Um relatório do Global Institute for Women’s Leadership and Women For Election na Austrália descobriu que 66% das mulheres entrevistadas consideravam o assédio online uma barreira para concorrer a um cargo. Outros 46% disseram que o preconceito contra candidatos de origem marginalizada era um impedimento adicional.

Jovens politicamente engajados também veem a segurança no local de trabalho — ou seja, espaços livres de violência, misoginia e outras formas de discriminação — como crucial para seu engajamento em uma carreira política.
Muito antes da tentativa de assassinato de Trump, a segurança pessoal dos candidatos políticos era uma preocupação fundamental.

A percepção da política como hostil e insegura (também conhecida como “parlamentos tóxicos” em um novo livro lançado pelo Instituto Global de Liderança Feminina da ANU na semana passada) corrói ainda mais a confiança nas instituições políticas e desencoraja os jovens de seguir carreiras políticas.

Mulheres jovens e outros grupos minoritários não têm a proteção do Serviço Secreto quando concorrem a cargos locais, mas essas políticas continuam tão agressivas – e muito mais acessíveis – do que o Salão Oval.

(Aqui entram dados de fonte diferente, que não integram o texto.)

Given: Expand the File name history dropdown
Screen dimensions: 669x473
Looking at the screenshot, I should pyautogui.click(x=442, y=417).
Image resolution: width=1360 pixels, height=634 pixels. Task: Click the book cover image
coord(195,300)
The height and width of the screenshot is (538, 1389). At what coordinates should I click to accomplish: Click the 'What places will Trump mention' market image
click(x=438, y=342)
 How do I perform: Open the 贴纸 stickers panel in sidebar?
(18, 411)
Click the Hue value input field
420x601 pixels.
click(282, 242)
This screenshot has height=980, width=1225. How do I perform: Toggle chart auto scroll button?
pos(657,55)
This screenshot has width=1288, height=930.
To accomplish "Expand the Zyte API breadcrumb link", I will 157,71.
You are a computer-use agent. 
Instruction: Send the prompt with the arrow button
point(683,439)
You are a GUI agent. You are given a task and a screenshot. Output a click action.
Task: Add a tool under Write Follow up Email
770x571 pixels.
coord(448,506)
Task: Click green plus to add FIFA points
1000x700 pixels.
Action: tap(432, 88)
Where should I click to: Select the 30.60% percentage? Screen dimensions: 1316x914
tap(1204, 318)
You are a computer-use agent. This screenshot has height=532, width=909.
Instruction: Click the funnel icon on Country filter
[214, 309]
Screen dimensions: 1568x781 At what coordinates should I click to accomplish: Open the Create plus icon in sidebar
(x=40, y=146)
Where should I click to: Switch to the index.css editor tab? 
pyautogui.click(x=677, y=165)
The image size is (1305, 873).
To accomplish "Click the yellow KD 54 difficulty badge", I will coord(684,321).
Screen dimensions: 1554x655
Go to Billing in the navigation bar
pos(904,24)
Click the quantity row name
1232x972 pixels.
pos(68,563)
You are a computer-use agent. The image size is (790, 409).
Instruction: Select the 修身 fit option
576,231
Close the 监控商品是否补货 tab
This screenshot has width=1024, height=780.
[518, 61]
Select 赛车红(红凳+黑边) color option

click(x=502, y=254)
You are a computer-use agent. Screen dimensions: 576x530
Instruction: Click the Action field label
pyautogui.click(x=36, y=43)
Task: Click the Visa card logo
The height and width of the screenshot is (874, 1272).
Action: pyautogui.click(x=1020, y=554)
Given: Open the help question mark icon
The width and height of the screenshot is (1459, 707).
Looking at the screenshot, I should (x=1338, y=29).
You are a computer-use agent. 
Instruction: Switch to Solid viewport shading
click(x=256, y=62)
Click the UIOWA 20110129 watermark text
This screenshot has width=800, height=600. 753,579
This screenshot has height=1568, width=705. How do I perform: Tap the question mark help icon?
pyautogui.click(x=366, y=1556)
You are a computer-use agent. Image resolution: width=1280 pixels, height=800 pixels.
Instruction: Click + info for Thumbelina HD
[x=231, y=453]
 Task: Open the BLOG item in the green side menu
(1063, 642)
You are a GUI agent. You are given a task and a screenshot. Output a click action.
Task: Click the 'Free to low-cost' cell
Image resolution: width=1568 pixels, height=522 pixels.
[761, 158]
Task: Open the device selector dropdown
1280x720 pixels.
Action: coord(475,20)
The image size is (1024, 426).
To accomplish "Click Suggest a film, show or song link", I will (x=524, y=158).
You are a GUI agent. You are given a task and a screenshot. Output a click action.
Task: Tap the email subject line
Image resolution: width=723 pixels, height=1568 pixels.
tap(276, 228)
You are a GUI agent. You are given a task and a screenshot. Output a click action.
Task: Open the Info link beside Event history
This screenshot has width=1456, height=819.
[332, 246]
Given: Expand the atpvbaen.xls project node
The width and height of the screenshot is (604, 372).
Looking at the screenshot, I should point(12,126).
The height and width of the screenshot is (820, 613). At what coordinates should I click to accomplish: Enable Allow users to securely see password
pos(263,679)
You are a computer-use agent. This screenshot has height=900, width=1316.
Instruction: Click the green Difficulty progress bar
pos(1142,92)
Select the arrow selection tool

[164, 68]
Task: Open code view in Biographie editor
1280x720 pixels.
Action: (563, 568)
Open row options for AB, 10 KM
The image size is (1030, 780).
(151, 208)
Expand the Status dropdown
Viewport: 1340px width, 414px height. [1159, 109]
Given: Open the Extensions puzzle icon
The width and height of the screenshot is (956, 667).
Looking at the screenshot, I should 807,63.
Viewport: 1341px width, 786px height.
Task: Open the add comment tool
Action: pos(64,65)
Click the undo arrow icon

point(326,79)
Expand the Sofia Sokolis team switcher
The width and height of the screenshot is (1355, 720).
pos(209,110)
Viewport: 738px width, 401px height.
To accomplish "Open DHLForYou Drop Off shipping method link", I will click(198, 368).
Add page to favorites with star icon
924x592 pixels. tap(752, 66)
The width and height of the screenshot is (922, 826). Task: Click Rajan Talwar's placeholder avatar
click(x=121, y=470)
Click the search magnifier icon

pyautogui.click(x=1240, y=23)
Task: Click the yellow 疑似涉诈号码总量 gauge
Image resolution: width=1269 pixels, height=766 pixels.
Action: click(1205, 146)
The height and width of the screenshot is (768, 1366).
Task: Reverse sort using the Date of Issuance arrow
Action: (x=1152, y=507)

As condições em que Harris obteve a nomeação também importam.
Com um presidente envelhecido com resultados muito abaixo dos de seu oponente nas pesquisas, uma economia doméstica turbulenta e o apoio altamente criticado à guerra de Israel contra os palestinos, a passagem de bastão de Biden para Harris lembra o fenômeno do “precipício de vidro”, em que mulheres são promovidas à liderança em “momentos particularmente precários” — por exemplo, em períodos de crise ou quando a chance de fracasso é alta.
Essas condições são importantes, pois estarão inextricavelmente ligadas à história da candidatura de Harris à presidência e incorporadas a inúmeras explicações ou justificativas sobre o sucesso ou fracasso de sua campanha.

Progresso ou apenas manter a linha para as mulheres?

Se Harris perder em novembro, o governo Trump deverá implementar e acelerar políticas que prejudicam os direitos das mulheres e das minorias em questões como aborto, imigração, educação e direitos de voto.

O sucesso dessa agenda terá consequências de longo alcance para os EUA e seus aliados, sem mencionar a mobilização de governos antiliberais em todo o mundo que estão implementando agendas populistas e antidireitos.
No entanto, mesmo que Trump fracasse e Harris se torne a próxima presidente dos EUA, fica claro que a confusão de gênero e raça nas reportagens da mídia não é um problema, mas uma característica do nosso cenário midiático.

Tanto os conglomerados de mídia quanto os guerreiros cotidianos do teclado têm um efeito sobre o preconceito de gênero e racializado entre os eleitores. Os repórteres, pelo menos, devem ser mantidos em padrões mínimos para fazer melhor.

Além das reportagens, os eventos dos últimos anos revelaram as vulnerabilidades do sistema democrático americano.

Quer Harris tenha sucesso ou não, ela enfrentará um enorme fardo para simplesmente manter a linha, e muito menos impedir a regressão em uma série de domínios, do social ao econômico.

Será um trabalho de décadas não apenas para consertar as rachaduras, mas para imaginar e construir um sistema que seja mais justo, seguro e acessível para todos.

Mas quem está à altura da tarefa, se não as mulheres?

Jack Hayes é doutorando no Departamento de Relações Internacionais da Coral Bell School of Asia Pacific Affairs da Universidade Nacional Australiana.

A Dra. Elise Stephenson é uma pesquisadora e empreendedora australiana de gênero premiada e vice-diretora do Instituto Global de Liderança Feminina da Universidade Nacional Australiana.

Originalmente publicado sob Creative Commons pela 360info.